[Supplied text]
======

The Bureau of Labor Statistics, a division of the Department of Labor, released it’s employment situation summary this morning and the news is not as good as the first paragraph suggests.
Total nonfarm payroll employment rose by 243,000 in January, and the unemployment rate decreased to 8.3 percent, the U.S. Bureau of Labor Statistics reported today. Job growth was widespread in the private sector, with large employment gains in professional and business services, leisure and hospitality, and manufacturing.
The opening phrases indicate a .2% drop in the unemployment rate – YAY .. right? Not so fast. The number of long-term unemployed (those jobless for 27 or more weeks) was basically unchanged and the civilian labor force participation rate (the portion of working age Americans that are working) stayed at 63.7% – no change. 36.3% of able Americans are not working – holy cow! The unemployment rate is declining while the percentage of able Americans actually working didn’t change – go figure.
Other real statistics that didn’t change were the “marginally attached” workers. They aren’t counted in the labor force even though they’ve looked for work in the last 12 months. Just like January of last year – there are 2.8 million of them. 1.1 million of the marginally attached workforce have become disillusioned with the idea of ever getting work and have given up – so-called “discouraged workers”. There were basically the same number of discouraged workers in January of 2011. Ah, the recovery..
Those taking part-time jobs because they have to is also basically unchanged in 2012’s first month – 8.2 million Americans are still settling for part-time work because a better full-time job doesn’t exist for them.
While the top line, media-friendly unemployment number keeps getting better (in an election year with a Democrat incumbent president) the rest of the report shows a jobless economy – an economy where those unemployed just stay that way – for a very long time.

======

[Dataset]

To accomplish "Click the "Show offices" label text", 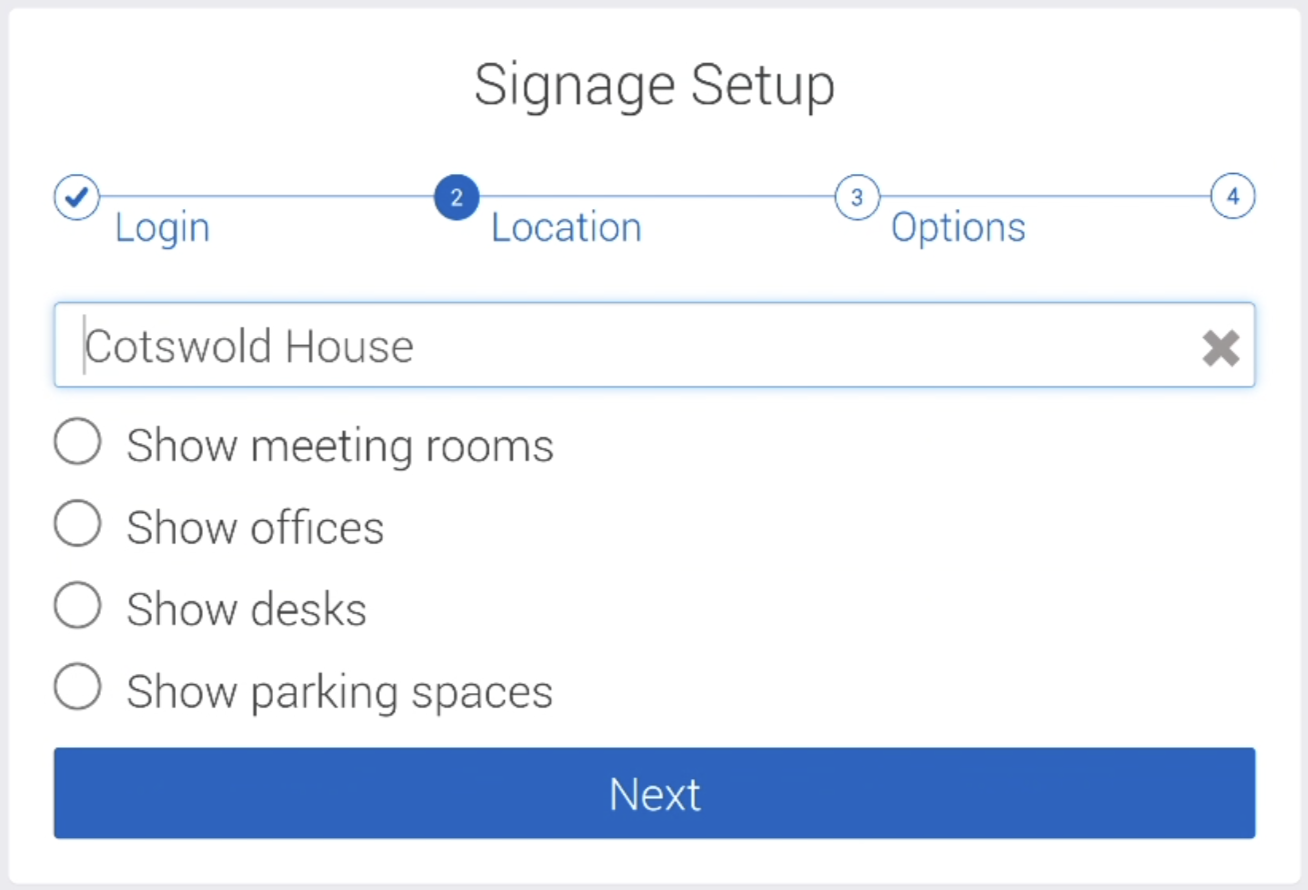I will pos(255,527).
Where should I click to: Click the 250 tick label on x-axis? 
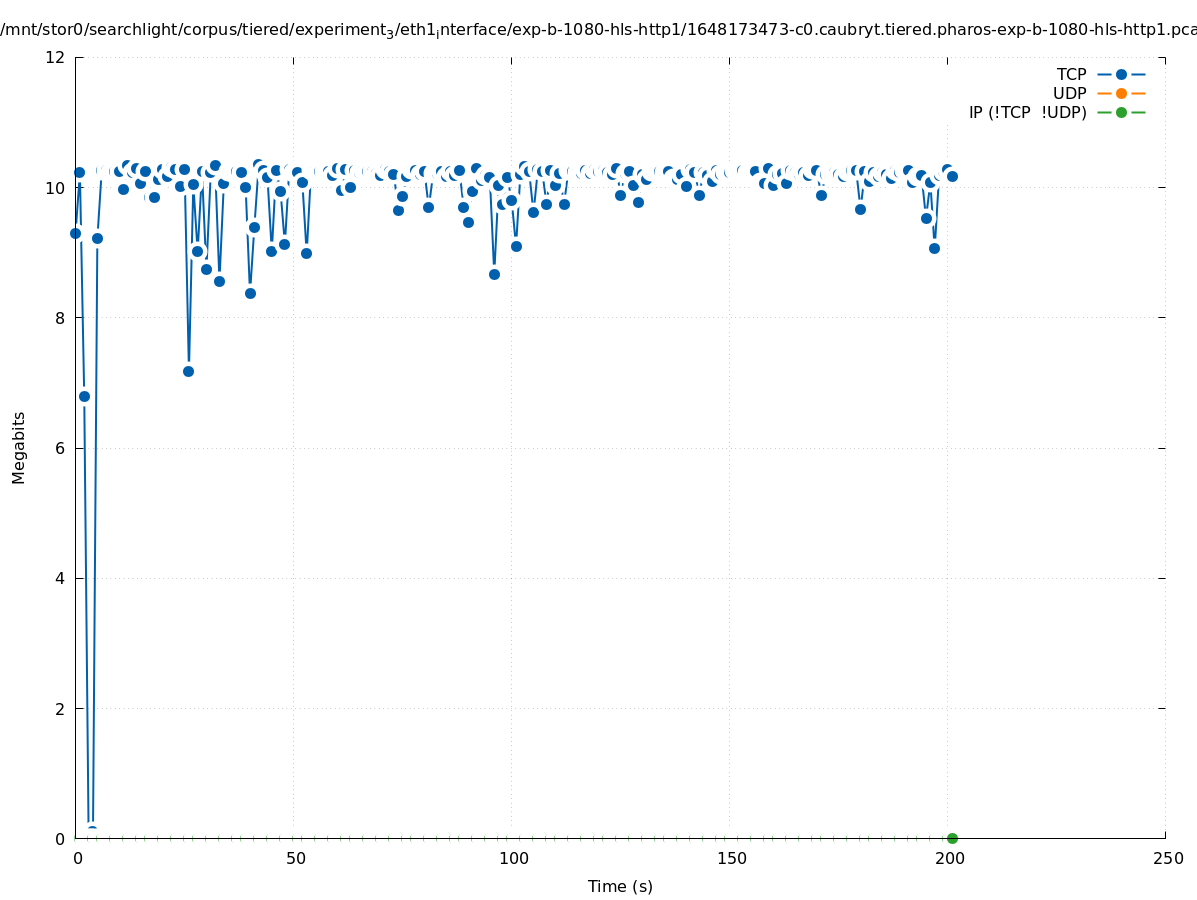pyautogui.click(x=1167, y=858)
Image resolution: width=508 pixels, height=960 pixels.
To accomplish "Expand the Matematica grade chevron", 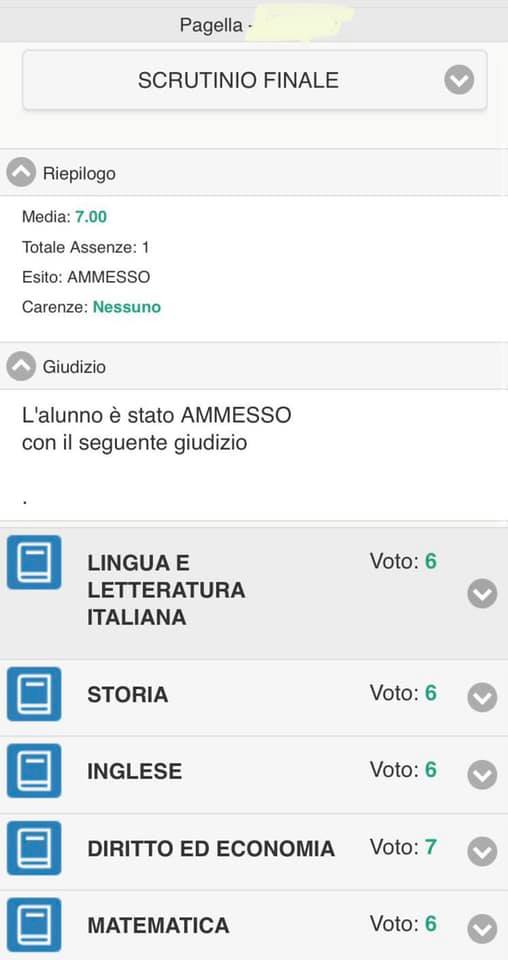I will coord(482,929).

======

[Requirement A]
Using the employment commentary, decide whether each statement agrees with it. Answer yes or no for each, and quote the words that decide it.
(i) The civilian labor force participation rate stayed at 63.7 percent.
(ii) There are 2.8 million discouraged workers.
(iii) 8.2 million Americans are taking part-time work because a better full-time job doesn't exist for them.
[Requirement B] Translate this sentence from the employment commentary into Spanish: "Job growth was widespread in the private sector, with large employment gains in professional and business services, leisure and hospitality, and manufacturing."
[Requirement C] Return the part of the employment commentary from "Total nonfarm payroll" up to and including "hospitality, and manufacturing.".

[Answer space A]
(i) Yes: "the civilian labor force participation rate (the portion of working age Americans that are working) stayed at 63.7% – no change"
(ii) No: "1.1 million of the marginally attached workforce have become disillusioned with the idea of ever getting work and have given up – so-called “discouraged workers”"
(iii) Yes: "8.2 million Americans are still settling for part-time work because a better full-time job doesn’t exist for them"

[Answer space B] El crecimiento del empleo fue generalizado en el sector privado, con grandes aumentos del empleo en los servicios profesionales y empresariales, el ocio y la hostelería, y la manufactura.

[Answer space C]
Total nonfarm payroll employment rose by 243,000 in January, and the unemployment rate decreased to 8.3 percent, the U.S. Bureau of Labor Statistics reported today. Job growth was widespread in the private sector, with large employment gains in professional and business services, leisure and hospitality, and manufacturing.